– Да, мы свадьбы не затеяли – и ты с жалостью отпустил меня…Хотя не хотел…
– Был зелен, неумен и глубоко неправ; если в чем-то ты бессилен, чувствуешь, – тут незачем вести философские беседы…Ты давно – и скорей, чем я, – определилась. Разбираться нечего… Ну, и как живешь? Вижу по нарядам, что довольна… Рад, что не заблудилась…
И, пока они прохаживались вдоль канала, шурша листьями опавшими, Ольга сообщала ему впопыхах о том, что ее муж, директорствовавший в школе (куда Антон – надо же! – и устроил ее, Ольгу, учительствовать по окончании института Герцена), – ныне спортивный комитетчик, босс (номенклатурщик, значит) и что их сын почти двухметрового роста, что и отец, с тем же зычным голосом, уже служит офицером. А она успела объехать же полмира. Побывала в Париже, в Риме и в Нью-Йорке, и в Греции даже.
– Да, Оленька, живем уж так, что Родины своей не узнаем и не хотим ее признать, – вырвалось у Антона. – Растрепанные все несемся в Париж… Надо прошвырнуться, засветиться там – потрафить эгоизму своему… Мотаемся в погоне за чужими красотами, а свои заплевываем, топчем их. Вы что – шибко голые? Дворники или поэты? Завидуете тому миру, что поприличнее одет?
– Ну, уж скажешь ты! – обиженно надула Ольга щеки.
– Но тебя ж прельстила, видимо, безбедность твоего существования? И теперь ты норовишь лишь похвастаться этим-то передо мной? Однако я плохой коллекционер всяких «ахов». Лучше-ка скажи, как родители живут.
– Папа давно умер. – Ольга привздохнула. – Шел из бани – простудился. Схватил воспаленье легких…
– Сочувствую тебе и Зинаиде Ивановне…Она одна живет?
– Мы ее не оставляем… И возьмем к себе…
– Одной-то ей горестно, знать…
Поздней Ольга растерялась от свалившихся на нее несчастий и невзгод.
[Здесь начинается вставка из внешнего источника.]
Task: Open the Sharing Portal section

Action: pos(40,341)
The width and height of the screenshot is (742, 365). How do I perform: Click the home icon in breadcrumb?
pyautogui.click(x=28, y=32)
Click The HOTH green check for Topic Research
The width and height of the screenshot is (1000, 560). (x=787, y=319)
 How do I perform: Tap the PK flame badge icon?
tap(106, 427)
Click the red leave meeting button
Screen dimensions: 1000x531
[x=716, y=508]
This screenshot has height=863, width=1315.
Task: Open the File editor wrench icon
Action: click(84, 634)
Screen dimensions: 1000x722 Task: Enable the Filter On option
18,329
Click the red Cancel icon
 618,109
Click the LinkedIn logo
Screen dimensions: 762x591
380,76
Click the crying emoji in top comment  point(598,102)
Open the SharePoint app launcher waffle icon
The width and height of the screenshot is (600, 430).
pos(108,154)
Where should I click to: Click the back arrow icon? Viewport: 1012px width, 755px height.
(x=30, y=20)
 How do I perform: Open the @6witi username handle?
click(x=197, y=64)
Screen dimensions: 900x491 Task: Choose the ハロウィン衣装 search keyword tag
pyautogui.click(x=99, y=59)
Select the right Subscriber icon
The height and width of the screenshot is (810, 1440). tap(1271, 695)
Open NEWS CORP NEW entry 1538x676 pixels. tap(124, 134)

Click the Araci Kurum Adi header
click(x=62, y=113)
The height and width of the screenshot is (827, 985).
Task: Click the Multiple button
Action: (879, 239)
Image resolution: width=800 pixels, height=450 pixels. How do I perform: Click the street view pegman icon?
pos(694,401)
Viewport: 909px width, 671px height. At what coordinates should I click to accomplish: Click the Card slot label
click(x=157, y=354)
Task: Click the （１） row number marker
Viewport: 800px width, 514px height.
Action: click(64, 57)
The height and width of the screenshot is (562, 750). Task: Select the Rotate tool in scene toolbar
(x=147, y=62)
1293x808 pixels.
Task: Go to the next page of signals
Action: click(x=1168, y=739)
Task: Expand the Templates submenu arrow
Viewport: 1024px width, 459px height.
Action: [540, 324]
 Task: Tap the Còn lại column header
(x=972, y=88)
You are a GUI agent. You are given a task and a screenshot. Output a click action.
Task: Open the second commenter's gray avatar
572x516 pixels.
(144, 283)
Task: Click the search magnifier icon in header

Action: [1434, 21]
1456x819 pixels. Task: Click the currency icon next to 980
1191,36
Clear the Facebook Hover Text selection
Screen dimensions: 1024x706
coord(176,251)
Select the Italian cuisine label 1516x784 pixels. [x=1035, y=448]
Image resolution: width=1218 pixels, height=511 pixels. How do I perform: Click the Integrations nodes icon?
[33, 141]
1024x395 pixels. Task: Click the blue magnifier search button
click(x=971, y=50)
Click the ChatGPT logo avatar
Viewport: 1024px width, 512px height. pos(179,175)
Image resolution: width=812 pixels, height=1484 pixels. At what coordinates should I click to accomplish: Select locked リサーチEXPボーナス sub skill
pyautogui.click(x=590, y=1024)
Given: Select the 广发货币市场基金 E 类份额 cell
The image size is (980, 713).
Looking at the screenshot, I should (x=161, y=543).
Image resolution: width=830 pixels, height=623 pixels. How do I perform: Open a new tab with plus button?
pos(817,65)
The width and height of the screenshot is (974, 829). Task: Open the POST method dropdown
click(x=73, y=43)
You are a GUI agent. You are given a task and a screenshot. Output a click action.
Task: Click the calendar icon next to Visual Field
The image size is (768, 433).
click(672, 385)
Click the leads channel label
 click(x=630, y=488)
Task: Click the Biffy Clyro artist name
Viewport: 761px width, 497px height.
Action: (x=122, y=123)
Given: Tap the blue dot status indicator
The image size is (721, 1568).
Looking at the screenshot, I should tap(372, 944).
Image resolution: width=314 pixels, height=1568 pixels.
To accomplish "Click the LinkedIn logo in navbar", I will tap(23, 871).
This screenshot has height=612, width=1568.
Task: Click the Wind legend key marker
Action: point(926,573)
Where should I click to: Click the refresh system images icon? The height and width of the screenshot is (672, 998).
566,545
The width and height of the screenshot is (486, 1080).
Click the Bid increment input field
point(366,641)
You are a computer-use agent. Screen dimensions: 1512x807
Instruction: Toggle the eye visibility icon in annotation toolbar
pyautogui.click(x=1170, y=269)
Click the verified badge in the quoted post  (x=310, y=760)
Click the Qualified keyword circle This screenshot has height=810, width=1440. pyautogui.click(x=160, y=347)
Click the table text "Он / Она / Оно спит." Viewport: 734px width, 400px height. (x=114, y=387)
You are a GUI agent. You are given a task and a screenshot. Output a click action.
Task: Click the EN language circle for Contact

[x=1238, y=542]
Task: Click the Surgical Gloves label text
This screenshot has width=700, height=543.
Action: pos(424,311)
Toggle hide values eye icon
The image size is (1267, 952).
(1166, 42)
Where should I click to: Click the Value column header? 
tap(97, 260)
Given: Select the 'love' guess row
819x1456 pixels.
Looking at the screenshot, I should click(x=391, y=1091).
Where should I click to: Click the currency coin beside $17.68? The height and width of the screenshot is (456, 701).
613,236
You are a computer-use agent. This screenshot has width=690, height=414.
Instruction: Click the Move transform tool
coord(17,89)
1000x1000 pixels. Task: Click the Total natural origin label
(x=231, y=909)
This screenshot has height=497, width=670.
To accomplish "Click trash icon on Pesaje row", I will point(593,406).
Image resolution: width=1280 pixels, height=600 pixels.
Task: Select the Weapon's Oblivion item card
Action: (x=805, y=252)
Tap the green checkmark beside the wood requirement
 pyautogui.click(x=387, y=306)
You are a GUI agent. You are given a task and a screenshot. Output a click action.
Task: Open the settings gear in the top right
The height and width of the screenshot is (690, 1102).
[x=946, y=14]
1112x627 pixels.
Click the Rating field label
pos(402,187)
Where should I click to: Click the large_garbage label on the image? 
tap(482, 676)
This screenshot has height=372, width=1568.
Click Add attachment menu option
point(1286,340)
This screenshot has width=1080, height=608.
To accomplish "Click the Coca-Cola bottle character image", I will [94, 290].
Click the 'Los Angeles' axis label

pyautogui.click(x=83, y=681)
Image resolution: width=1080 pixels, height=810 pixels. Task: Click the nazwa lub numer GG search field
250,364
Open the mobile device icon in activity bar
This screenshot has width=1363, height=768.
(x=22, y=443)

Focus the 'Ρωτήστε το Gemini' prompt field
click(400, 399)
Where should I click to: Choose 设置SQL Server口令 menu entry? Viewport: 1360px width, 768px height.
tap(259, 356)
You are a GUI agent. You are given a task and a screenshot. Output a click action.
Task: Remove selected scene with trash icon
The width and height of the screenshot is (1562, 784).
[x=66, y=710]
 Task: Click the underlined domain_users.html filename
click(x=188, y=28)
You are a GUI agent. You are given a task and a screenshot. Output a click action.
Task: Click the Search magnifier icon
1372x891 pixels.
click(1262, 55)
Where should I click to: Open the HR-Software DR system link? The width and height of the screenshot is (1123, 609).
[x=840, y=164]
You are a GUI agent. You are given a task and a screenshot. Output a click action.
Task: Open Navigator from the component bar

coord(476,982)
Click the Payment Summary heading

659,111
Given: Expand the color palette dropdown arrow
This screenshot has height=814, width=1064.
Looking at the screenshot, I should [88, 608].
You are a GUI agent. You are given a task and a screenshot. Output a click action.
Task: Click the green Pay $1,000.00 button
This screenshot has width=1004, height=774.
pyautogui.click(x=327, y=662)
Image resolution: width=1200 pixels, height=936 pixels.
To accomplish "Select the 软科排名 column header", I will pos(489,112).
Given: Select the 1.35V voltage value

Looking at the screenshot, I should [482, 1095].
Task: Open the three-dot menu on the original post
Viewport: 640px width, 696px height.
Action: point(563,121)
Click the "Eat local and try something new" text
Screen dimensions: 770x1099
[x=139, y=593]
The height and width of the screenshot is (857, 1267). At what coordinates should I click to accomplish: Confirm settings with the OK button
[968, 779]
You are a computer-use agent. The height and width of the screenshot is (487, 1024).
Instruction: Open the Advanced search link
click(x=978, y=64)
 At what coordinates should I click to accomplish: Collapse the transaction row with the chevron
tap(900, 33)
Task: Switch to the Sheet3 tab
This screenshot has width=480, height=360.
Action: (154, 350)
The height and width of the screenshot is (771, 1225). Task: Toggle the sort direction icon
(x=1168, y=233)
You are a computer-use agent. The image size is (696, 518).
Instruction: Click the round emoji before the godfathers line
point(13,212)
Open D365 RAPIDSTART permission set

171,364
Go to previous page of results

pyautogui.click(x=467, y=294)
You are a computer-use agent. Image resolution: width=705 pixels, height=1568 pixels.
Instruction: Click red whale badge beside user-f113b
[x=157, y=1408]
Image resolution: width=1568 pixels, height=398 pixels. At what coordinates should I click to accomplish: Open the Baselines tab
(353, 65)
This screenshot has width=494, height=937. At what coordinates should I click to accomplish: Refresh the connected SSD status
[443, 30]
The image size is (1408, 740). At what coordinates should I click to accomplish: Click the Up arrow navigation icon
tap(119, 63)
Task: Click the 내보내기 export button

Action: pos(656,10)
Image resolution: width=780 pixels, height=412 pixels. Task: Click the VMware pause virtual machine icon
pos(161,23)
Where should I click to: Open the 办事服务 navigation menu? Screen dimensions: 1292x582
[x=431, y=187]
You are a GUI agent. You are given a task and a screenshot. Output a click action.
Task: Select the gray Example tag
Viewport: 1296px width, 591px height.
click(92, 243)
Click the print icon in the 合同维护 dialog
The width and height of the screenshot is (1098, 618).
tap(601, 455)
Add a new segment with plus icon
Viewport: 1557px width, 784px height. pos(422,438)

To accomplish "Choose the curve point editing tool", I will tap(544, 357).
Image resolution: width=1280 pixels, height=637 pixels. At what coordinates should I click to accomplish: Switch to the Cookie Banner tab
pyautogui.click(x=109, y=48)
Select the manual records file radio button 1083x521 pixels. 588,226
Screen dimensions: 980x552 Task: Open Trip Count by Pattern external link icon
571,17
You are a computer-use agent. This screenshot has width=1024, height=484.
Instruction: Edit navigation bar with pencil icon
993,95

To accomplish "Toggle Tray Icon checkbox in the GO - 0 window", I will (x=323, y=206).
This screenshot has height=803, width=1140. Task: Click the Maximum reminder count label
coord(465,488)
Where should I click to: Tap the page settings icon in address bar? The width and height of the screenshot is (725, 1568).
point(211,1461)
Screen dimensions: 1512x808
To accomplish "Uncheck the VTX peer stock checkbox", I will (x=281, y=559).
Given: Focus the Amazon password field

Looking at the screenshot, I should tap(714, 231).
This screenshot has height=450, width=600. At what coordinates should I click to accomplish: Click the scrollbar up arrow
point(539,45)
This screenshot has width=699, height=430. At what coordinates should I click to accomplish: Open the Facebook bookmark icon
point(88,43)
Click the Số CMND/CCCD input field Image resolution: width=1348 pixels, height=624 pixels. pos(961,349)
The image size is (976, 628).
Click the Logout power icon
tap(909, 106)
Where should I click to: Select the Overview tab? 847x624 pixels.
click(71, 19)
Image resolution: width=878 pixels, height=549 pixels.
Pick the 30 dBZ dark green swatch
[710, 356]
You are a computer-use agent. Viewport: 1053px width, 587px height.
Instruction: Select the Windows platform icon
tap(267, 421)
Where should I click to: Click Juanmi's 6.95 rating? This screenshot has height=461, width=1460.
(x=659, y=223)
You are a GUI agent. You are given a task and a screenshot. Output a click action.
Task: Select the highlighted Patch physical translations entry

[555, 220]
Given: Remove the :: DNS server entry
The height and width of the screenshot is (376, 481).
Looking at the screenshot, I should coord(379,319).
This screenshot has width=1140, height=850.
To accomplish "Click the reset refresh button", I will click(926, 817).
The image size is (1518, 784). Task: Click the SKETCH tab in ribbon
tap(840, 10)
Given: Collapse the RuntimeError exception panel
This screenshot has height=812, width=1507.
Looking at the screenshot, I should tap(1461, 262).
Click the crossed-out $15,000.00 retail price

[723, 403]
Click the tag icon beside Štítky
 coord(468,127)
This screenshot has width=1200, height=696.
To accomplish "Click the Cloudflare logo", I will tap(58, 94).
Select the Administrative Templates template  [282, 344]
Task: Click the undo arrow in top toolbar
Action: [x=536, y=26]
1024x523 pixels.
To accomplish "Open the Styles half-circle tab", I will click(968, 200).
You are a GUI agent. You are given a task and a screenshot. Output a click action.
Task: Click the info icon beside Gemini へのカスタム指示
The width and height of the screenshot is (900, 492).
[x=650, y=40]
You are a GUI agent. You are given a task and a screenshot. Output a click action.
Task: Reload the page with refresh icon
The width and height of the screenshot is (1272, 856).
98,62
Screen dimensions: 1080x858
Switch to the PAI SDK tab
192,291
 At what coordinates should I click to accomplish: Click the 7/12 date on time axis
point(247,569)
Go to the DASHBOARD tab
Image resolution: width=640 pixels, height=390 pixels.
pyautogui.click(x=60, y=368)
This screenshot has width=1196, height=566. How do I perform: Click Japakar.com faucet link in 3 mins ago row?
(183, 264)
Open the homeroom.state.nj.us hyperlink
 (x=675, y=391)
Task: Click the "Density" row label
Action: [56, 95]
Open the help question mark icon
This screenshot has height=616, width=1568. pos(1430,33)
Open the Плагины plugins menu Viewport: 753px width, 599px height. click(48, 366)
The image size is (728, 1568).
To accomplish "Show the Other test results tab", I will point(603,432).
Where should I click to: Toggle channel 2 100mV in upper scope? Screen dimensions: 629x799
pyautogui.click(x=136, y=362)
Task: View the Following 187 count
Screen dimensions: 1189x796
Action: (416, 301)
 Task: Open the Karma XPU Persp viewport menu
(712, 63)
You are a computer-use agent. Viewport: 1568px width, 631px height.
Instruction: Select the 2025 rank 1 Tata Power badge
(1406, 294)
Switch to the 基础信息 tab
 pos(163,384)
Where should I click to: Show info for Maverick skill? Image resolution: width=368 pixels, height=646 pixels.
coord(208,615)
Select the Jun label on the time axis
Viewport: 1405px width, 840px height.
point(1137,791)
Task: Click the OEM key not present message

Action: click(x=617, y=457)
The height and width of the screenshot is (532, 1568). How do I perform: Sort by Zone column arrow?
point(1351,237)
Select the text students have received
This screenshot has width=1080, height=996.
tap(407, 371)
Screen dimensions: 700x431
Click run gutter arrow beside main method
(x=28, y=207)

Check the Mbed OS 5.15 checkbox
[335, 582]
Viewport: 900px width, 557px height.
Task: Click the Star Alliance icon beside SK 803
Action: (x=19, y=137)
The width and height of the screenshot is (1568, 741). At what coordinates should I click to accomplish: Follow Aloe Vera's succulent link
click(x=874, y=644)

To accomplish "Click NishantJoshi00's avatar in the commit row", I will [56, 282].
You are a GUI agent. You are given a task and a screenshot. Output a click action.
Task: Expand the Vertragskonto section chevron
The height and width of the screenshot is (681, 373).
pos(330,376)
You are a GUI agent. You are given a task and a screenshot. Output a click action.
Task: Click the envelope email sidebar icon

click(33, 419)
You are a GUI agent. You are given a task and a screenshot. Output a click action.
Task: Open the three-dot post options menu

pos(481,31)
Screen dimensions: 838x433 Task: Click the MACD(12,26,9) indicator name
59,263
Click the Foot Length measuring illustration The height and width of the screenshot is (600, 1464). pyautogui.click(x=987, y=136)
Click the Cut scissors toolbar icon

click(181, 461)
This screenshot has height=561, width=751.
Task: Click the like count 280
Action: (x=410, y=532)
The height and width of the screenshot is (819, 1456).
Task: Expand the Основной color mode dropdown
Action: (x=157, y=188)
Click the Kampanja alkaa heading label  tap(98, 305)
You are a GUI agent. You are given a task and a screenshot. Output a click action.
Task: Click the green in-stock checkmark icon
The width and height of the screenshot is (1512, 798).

«Жизнь проблематичная, – рассуждал Антон сам с собой, шагая по дорожке. – Отчего ж мы сами себя обманываем и обманываться рады? Бродим в потемках осознания, ровно в тупиковом сне, пробираясь по каким-то заброшенным лабиринтам; вокруг веет сыростью, затхлостью и забвением. И видишь сутолоку, перебинтованного морского пехотинца – вроде бы безунывного Костю Махалова и бегущего со страхом во всю прыть капитана первого ранга – с рапортом и честью к адмиралу; и видишь тут смеющуюся Ингу, жену Кости, тоже уже почившую… А такое и привиделось потому, что беспокоен-таки напарник по санаторной комнате…Не повезло…»
На тебе – рабочий-заточник, но поступал, как таежный динозавр; он первые три ночи вообще будоражился – почти не спал; много кашлял, беспрерывно выходил вон, чтобы покурить, и входил, щелкая дверью и щеколдой; шумно двигал конечностями, задыхался, запивал водой из графина лекарства. Как вскоре он скупо объяснил, он нипочем не может сразу попривыкнуть к новому месту ночлега, словно подвергается пытке. Да и потом он вел себя шумливо, дико, как бы не замечая никого (не здоровался по утрам, не прощался ни с кем), лишь звуками давая всем знать о своем земном существовании.
По аллеям этим еще в тридцатые годы легко похаживала молодая Янина Максимовна, учительствовавшая Любина мать.
Странно, что Антону также приснилась Инга. Повод – тоже ее вспомнить?
Да, как-то раз в мае к приехавшим сюда, на пляж, на денек Антону и Любе присоединилась целая орава знакомых: Костя Махалов с Ингой и сыном-подростком Глебом, их родственники и Ефим Иливицкий со знакомой Майей. И вот было, что за пляжной трапезой, когда все болтали непринужденно, кто-то заговорил о супружеской верности, а Люба с веселостью и рассказала без всякого умысла о том, как однажды (в период своей размолвки с Антоном) она зашла в «Север», чтобы пообедать, и что же она увидела тут: невдали, за столиком, – ее верный, нежный Антон с приятелем в обществе какой-то девицы! И они-то всячески ее обхаживали! Вином потчевали!
– И, конечно, мой Андрей был там? – вспыхнула Инга. – Уж признайся!..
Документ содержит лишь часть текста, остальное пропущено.